これらすべての出来事は、ほんの数分のうちに起こった。まるで白日夢のようだった。これらすべての出来事が、本当に起こったのかそれとも夢を見ているのかも分からなかった。主がどうやってこれを成し遂げたのか、いつもは堅くしまっている扉がどうしてすべて、私のために開いたままになっていたのか、私には分からなかった。分かっていたのは、ただ、私は今タクシーに座って友人の家に向かっているということだけだった。

家に着くと、運転手に、代金を払うお金を借りてくるから待っていてくれと頼んだ。

私はアパートの3階まで階段を上り、玄関のベルを2回ならした。そこの娘の一人がドアののぞき窓から私を見て、すぐに私だと分かった。彼女は興奮しながら「まあユン兄、病院(刑務所のこと)から退院してきたのね!」と言った。

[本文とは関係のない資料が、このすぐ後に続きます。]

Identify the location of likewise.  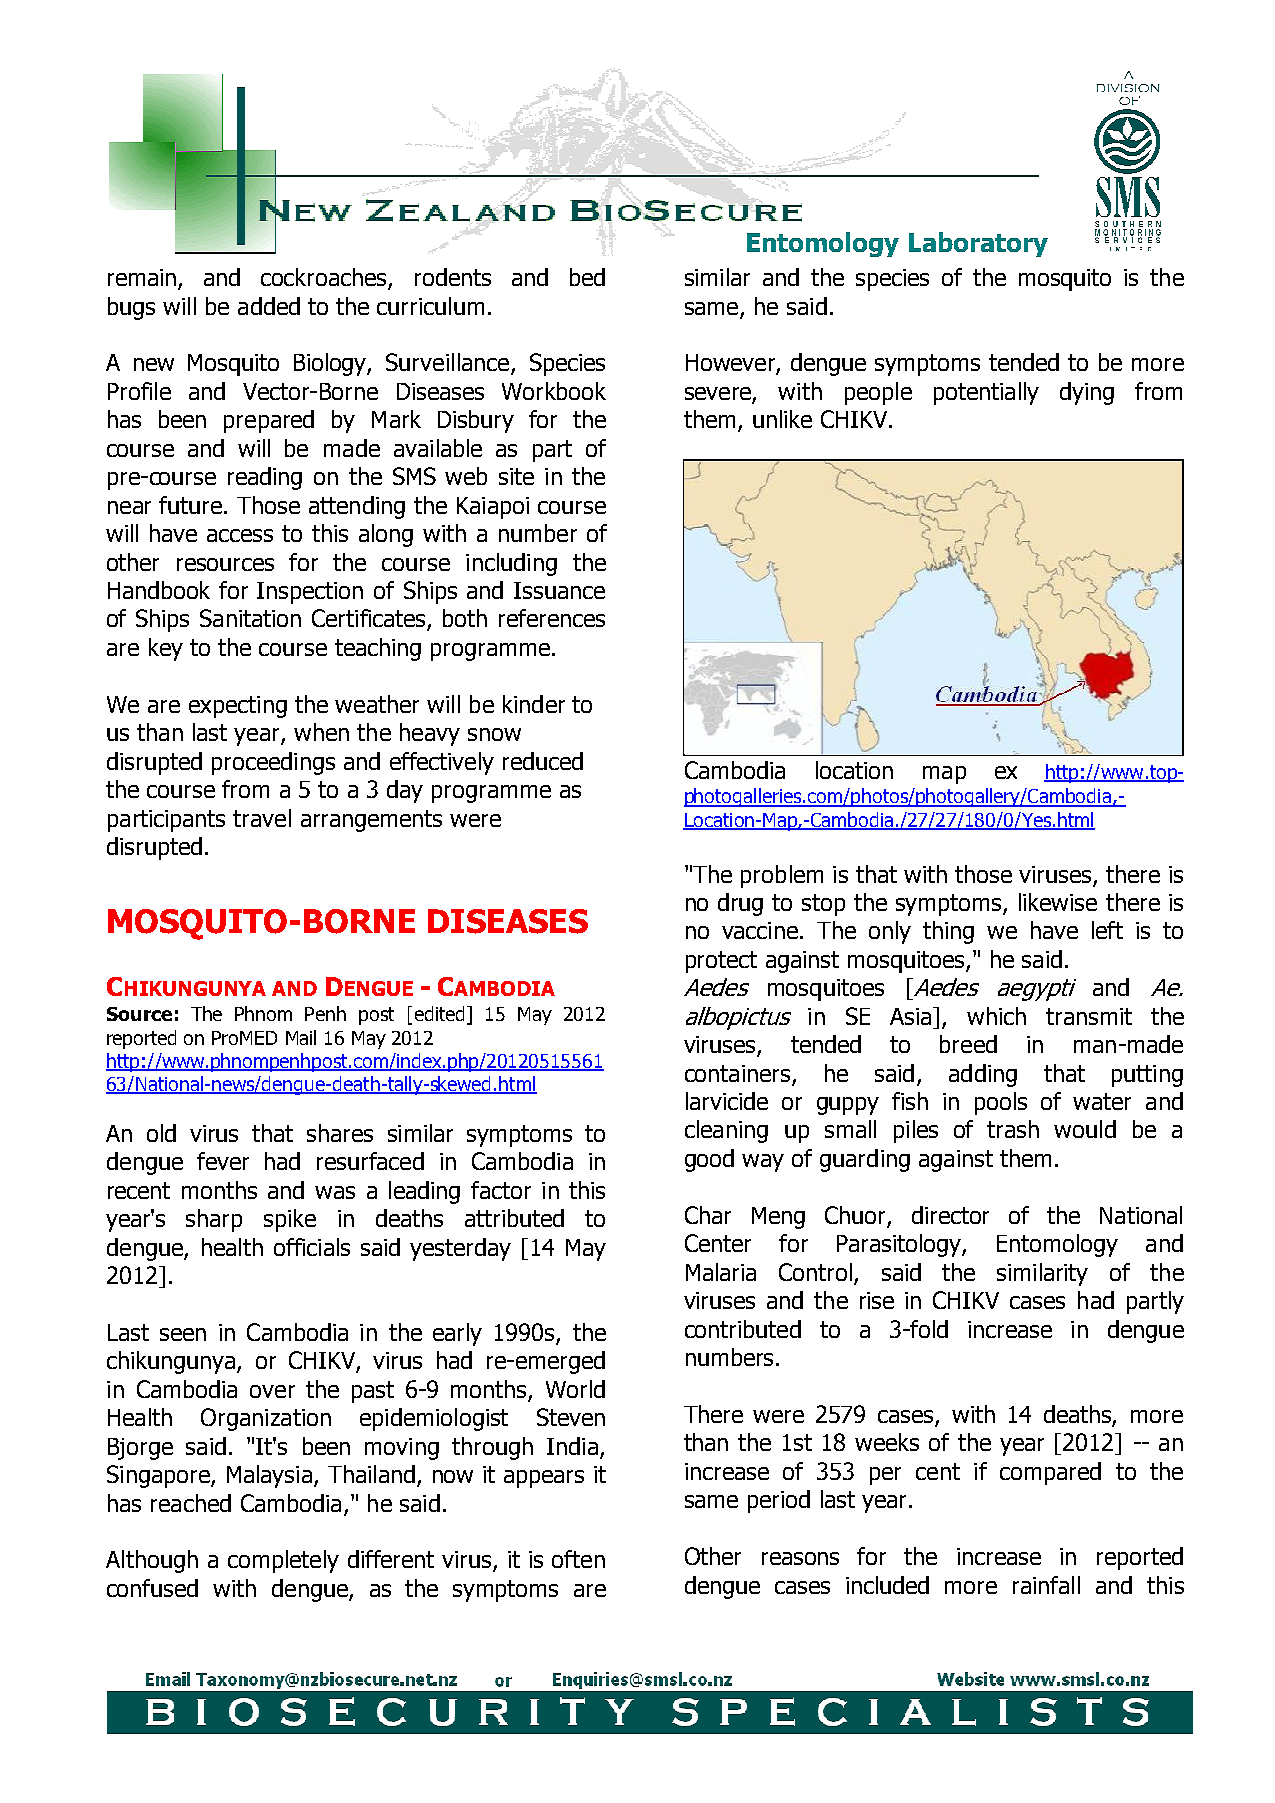
(1058, 902).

私は彼女に、「うん。病院を出てきた。だけど、普通の手続きで出てきたんじやないんだ。お願いだから、タクシー代を払うお金を少し貸してくれないかな」と言った。

 

彼女は私を見てあまりに興奮したため、扉を開くのさえ忘れてしまった。ようやく戻ってきて、お金を渡してくれた。私は急いで階段を駆け下り、待っている運転手にお金を支払った

奇特なこのクリスチャン家族は、私を暖かく家に招き入れてくれた。娘の一人は「教会みんなで1週間以上も、あなたとあなたの仲間のために断食し祈っていたのですよ。昨日、聖霊が母に「私はユンを釈放する。最初にユンが立ち寄るところは、お前の家だ。ユンは少しの間ここに留まって、お前と一緒に祈るだろう」と言ったのです」

 

「両親は私たちに、あなたが来ることを言い、あなたをかくまう秘密の場所を用意しました。私たち以外でその場所を知っている人はいません。母はすでに、食べ物や服をあなたのために用意しています。さあ、服を着替えてください。そこへお連れします」」引用ここまで。

 

 実際には、さらに詳細にこの前後の出来事が記されていますが、長くなるので一部分のみ引用させていただきました。ユン伝道者はその後ドイツに亡命し、福音宣教の働きを続けてこられました。

 

祈り

 

天の父なる神様、鎖につながれて牢獄に入れられている囚人が、不思議な導きによって解放されるように、罪と死の力に束縛されている者は、自分の力によっては決して解放されることは不可能なことですが、あなたの導きによって、イエス・キリストによって自由なものとされる恵みを感謝いたします。

イエス・キリストの御名によって祈ります。